» **Task directions**
Copy the result of filtering the entries below for lines that include the string "will".

Stored items:
______________________________
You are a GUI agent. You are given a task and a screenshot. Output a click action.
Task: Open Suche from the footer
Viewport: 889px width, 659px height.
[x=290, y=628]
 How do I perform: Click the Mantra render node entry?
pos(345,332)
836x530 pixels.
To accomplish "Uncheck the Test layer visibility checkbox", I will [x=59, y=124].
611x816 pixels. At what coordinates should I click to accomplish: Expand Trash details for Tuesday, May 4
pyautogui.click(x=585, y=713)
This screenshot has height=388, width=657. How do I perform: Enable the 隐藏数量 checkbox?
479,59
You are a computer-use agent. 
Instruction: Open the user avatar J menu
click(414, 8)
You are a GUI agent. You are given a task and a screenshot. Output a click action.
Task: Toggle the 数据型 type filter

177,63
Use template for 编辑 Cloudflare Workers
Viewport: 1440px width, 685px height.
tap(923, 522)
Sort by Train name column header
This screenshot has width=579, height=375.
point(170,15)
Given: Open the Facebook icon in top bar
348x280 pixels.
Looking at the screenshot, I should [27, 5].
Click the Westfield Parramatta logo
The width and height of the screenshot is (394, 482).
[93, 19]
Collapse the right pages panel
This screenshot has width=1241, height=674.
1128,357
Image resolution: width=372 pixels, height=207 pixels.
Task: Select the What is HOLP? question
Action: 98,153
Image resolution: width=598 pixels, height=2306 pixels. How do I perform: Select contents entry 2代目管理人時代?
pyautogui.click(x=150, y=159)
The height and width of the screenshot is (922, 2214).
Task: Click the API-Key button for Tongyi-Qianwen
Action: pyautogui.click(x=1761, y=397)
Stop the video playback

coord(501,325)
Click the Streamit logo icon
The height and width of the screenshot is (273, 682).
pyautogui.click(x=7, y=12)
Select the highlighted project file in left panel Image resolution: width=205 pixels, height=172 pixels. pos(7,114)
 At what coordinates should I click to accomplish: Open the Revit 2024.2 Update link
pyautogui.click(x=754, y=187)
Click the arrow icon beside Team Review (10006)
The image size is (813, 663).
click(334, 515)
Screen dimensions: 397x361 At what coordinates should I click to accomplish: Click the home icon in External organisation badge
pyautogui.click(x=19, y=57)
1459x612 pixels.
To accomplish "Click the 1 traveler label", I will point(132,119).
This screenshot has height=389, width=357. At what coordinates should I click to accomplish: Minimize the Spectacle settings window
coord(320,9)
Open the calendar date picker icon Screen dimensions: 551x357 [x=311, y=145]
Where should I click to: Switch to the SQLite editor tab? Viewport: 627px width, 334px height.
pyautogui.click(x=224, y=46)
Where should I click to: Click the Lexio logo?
______________________________
» **Written reply**
To accomplish "Uncheck the Test layer visibility checkbox", I will [x=59, y=124].
To accomplish "Click the 1 traveler label", I will point(132,119).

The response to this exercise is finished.